§ PASSAGE TO READ
================

Homemade Protection

Tackling PPE shortages to safeguard health service workers

One of the most highlighted challenges during the COVID-19 pandemic has been the increased supply of vital Personal Protection Equipment required by health service workers. But where there is scarcity, there is enterprise and, often, innovation.

This is true in the U.K. where voluntary PPE cottage industries are emerging at speed. Run by ordinary people, these extraordinary acts of human kindness are meeting an urgent need.

Raytheon UK employee Ady Walker is one example. He has been manufacturing PPE at home on a company-owned 3D printer, producing face shield headbands for the National Health Service.

“I’m producing around 120 face visor headbands per week for the NHS, and I’m also supplying ear protectors to the Raytheon UK maintenance organisation,” said Walker, a Raytheon UK aircraft design engineer. “Although I’m physically operating the printer, it really has been a team effort, and I remotely liaise with my colleagues, daily, to optimise the design and our productivity.”

Walker, a former Royal Air Force mechanical aircraft engineer of 28 years, is part of Raytheon UK’s Design and Technical Engineering Support team based at RAF Waddington, providing technical support and design solutions for Raytheon UK’s Airborne Intelligence, Surveillance and Reconnaissance business, which includes supporting the RAF’s Sentinel and Shadow aircraft.

He and his colleagues are distributing PPE products through a 3D printing PPE group scheme started by Lincoln University.

Having first heard of the scheme in the local paper, they immediately got in touch to help.

================

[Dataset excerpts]
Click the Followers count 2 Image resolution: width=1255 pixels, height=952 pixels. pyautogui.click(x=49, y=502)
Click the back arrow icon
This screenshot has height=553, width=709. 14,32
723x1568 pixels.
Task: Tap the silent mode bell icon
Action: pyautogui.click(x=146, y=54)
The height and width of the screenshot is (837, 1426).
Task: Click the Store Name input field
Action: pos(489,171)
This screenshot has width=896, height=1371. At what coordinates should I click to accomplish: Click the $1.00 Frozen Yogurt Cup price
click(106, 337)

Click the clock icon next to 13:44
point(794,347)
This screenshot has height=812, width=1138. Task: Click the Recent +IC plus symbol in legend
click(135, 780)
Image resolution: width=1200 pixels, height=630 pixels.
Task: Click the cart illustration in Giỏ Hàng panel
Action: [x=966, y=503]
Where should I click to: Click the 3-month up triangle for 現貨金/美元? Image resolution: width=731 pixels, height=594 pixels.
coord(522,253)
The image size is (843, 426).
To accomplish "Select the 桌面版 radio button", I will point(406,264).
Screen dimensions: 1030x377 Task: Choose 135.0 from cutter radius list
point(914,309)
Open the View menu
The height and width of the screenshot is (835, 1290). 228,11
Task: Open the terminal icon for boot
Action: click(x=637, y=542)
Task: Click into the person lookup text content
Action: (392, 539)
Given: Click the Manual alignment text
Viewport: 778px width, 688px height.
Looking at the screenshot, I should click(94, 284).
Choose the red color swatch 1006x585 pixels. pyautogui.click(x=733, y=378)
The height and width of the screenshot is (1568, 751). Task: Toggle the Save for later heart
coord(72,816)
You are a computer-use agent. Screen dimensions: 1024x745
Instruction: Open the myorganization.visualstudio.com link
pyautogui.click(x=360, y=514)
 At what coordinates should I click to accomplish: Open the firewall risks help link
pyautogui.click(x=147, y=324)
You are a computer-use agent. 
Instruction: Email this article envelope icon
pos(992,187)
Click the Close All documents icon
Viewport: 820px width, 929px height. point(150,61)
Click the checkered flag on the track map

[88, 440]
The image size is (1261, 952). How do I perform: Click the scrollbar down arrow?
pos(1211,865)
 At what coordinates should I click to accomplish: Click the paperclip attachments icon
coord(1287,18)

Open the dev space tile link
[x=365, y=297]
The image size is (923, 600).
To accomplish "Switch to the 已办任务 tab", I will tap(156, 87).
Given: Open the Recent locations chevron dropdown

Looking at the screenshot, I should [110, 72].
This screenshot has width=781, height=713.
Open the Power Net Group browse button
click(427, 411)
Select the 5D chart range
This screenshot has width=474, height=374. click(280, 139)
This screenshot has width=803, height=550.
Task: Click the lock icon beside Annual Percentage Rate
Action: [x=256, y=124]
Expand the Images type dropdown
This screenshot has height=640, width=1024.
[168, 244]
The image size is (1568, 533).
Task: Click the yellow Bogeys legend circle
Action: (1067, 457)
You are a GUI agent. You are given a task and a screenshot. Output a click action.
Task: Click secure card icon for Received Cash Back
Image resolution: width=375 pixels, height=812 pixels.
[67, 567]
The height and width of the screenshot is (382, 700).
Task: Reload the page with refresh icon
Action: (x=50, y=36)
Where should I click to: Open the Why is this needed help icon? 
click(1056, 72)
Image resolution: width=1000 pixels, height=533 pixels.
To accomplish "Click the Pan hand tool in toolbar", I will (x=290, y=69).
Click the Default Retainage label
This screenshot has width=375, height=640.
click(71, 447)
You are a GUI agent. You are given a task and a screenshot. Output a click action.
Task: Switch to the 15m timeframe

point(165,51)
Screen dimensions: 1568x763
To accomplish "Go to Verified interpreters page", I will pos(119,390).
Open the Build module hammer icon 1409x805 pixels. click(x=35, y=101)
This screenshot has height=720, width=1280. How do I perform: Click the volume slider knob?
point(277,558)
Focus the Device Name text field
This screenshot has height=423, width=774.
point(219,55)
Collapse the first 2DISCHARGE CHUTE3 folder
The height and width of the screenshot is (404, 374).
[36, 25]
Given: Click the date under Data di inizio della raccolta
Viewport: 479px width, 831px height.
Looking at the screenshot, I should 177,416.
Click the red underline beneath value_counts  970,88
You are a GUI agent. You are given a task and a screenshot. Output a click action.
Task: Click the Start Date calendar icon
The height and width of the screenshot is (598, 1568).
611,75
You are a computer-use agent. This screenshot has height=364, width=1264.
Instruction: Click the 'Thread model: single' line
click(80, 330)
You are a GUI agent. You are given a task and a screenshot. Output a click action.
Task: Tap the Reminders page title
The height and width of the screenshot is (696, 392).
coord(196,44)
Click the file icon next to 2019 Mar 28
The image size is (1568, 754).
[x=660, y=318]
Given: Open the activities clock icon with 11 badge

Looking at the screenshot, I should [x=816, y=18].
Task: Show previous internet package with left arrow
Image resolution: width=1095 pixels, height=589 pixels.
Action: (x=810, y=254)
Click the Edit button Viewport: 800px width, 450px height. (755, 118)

================

§ WORK INSTRUCTIONS
- a) Using the article on homemade PPE, decide whether each statement agrees with it: (i) Walker makes around 120 face visor headbands a week for the NHS; (ii) Walker spent 28 years as a Royal Air Force mechanical aircraft engineer; (iii) the 3D printing PPE group scheme was started by the NHS. Answer yes or no for each, quoting the words of the article that decide it.
- b) Write out the part of the article on homemade PPE starting at "Tackling PPE shortages" and ending at "an urgent need.", substituting "home workshops" for "cottage industries".

§ ANSWERS TO THE EXERCISES
- a)
(i) Yes: "I’m producing around 120 face visor headbands per week for the NHS"
(ii) Yes: "a former Royal Air Force mechanical aircraft engineer of 28 years"
(iii) No: "a 3D printing PPE group scheme started by Lincoln University"

- b)
Tackling PPE shortages to safeguard health service workers

One of the most highlighted challenges during the COVID-19 pandemic has been the increased supply of vital Personal Protection Equipment required by health service workers. But where there is scarcity, there is enterprise and, often, innovation.

This is true in the U.K. where voluntary PPE home workshops are emerging at speed. Run by ordinary people, these extraordinary acts of human kindness are meeting an urgent need.